Opinion
APPLICATION for a writ of mandate to compel the lower court to fix the amount of an additional undertaking to be given by the appellants to stay the execution of the judgment.
B. F. Dahl and others claiming to have been elected vestrymen of the parish of St. Marks, a religious congregation and association organized under the canons and regulations of the Protestant Episcopal Church, instituted an action in the Superior Court praying for a writ of mandate to compel the petitioners herein (who also claimed to be the legally qualified and acting vestrymen) to surrender to them their offices and the possession of the church building and appurtenances thereto.
The court awarded the writ and the petitioners herein appealed, and gave an undertaking such as is provided for by section 941 of the Code of Civil Procedure.
They also asked the court to fix the amount of an additional undertaking, which they desired to execute and file for the purpose of staying the execution of the judgment awarding the writ. This the court refused to do, and petitioners filed this application for a writ to compel the lower court to perform such duty.
COUNSEL:
Stanley, Stoney & Hayes, for Petitioners.

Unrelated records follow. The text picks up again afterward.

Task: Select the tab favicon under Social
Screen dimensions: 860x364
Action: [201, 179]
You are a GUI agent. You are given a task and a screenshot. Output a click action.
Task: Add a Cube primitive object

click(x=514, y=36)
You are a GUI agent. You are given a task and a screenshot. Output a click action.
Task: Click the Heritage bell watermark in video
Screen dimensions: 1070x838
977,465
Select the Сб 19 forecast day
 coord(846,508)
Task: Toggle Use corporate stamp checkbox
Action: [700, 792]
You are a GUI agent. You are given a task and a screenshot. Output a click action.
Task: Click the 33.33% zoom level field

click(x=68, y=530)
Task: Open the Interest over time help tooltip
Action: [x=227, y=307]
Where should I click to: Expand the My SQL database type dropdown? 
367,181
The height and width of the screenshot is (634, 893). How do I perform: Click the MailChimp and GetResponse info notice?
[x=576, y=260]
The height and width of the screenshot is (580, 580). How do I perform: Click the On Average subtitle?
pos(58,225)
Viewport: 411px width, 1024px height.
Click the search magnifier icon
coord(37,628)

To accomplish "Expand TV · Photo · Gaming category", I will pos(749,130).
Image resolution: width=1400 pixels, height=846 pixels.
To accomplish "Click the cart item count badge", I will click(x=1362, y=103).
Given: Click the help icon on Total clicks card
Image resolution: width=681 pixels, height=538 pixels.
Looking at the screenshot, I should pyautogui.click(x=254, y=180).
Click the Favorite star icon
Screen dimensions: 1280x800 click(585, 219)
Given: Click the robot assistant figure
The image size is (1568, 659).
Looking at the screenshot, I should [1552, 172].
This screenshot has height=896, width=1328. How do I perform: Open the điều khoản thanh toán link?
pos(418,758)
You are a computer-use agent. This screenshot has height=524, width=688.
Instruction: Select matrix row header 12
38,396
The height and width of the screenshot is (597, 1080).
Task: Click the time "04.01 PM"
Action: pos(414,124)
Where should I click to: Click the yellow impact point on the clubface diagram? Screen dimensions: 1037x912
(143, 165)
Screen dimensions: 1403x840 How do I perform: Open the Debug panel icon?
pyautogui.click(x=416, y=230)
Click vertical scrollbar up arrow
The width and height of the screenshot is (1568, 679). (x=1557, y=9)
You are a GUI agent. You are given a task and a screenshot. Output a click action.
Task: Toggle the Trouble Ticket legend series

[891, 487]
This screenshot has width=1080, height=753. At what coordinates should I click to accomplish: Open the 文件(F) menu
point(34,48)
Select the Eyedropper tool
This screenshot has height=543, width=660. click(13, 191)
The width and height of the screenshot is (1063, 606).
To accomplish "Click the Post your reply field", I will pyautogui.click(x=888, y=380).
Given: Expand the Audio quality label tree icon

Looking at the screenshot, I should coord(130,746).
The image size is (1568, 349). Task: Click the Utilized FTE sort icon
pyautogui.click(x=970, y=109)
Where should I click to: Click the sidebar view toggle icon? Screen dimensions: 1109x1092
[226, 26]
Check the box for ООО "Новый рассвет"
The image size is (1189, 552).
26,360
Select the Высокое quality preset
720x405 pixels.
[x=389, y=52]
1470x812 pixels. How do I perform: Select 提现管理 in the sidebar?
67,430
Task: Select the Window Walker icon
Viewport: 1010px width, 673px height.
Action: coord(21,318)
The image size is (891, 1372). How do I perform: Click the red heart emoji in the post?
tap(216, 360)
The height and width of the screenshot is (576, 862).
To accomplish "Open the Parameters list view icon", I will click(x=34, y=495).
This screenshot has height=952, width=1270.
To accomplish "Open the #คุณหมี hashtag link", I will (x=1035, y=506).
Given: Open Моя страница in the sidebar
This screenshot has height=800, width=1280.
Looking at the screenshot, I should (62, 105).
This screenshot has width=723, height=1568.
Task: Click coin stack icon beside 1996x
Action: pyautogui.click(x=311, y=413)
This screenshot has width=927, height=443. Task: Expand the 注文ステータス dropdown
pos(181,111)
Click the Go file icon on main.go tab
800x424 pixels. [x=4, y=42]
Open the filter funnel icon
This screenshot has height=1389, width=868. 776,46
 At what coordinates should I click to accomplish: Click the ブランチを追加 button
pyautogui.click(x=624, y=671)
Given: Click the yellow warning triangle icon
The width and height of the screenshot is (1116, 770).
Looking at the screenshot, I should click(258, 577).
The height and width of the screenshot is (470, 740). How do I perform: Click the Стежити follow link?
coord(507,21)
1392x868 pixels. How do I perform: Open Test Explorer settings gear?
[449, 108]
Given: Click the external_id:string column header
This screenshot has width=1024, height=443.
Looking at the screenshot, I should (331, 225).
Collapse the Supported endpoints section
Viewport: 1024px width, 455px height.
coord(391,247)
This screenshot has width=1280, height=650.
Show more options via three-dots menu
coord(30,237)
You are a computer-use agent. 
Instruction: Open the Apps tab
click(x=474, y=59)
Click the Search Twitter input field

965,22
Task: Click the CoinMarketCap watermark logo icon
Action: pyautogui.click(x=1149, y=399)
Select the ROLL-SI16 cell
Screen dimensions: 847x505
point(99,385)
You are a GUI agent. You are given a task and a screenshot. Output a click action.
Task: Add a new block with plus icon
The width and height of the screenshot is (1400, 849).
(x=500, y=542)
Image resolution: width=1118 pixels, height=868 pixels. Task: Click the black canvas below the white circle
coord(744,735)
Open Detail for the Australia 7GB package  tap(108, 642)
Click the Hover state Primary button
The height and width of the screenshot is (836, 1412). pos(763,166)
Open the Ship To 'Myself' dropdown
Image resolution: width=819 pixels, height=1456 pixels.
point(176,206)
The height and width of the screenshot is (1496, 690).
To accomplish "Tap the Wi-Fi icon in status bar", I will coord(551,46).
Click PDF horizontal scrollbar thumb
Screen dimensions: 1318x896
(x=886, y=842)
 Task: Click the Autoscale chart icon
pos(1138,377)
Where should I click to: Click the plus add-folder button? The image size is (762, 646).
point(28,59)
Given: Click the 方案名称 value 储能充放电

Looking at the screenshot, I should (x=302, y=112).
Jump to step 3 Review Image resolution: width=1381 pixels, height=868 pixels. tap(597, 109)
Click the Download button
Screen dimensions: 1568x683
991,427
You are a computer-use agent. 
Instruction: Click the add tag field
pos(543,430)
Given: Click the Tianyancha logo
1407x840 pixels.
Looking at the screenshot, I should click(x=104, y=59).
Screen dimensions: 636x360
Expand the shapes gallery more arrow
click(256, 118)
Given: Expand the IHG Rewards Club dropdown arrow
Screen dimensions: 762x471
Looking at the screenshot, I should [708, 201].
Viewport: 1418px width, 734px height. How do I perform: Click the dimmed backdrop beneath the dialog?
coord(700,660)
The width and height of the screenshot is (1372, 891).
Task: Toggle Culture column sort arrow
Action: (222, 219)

Ben. Morgan, for Respondent.
OPINION
SHARPSTEIN, Judge
In Bank
There is not in the present, nor was there in the late Constitution, any provision conferring appellate jurisdiction in cases of mandamus, certiorari, prohibition, or quo warranto. And yet this court has repeatedly exercised such jurisdiction. In People v. Carman, 18 Cal. 693, it declined to do so in a case of certiorari. But that case was expressly overruled in Winter v. Fitzpatrick, 35 Cal. 273, which has since been followed in a large number of cases, a majority of which arose under the late Constitution, which in this respect did not differ materially from the present one. And we must presume that the framers of the present Constitution copied into it the provision of the late one on this subject with knowledge of the interpretation which this court had given to it, and thereby adopted such construction. In other words, this court having repeatedly held that it had appellate jurisdiction in such cases under the late Constitution, the framers of the present Constitution, if they had intended to effect a change in that respect, would have made such intention clear.
We are therefore of opinion that an appeal may be taken to this court from a judgment of a Superior Court, granting or denying an application for a writ of mandamus, and that an undertaking in the sum of three hundred dollars, executed and conditioned according to the provisions of section 941, Code of Civil Procedure, stays the execution of the judgment pending the appeal.
The application for a writ of mandamus compel the court to fix the amount of an additional undertaking to be given by appellants is denied, as the undertaking already filed stayed the execution of the judgment pending the appeal.
MORRISON, C.J., THORNTON, J., McKINSTRY, J., MYRICK, J., and McKEE, J., concurred.